WORK TO COMPLETE:
Copy out the records below, putting "screen capture" wherever "screenshot" appears and changing nothing else.

MATERIAL PROVIDED:
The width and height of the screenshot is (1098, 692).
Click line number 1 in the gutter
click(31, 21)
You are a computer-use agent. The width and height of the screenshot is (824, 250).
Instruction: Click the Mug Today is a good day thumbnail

COMPLETE OUTPUT:
The width and height of the screen capture is (1098, 692).
Click line number 1 in the gutter
click(31, 21)
You are a computer-use agent. The width and height of the screen capture is (824, 250).
Instruction: Click the Mug Today is a good day thumbnail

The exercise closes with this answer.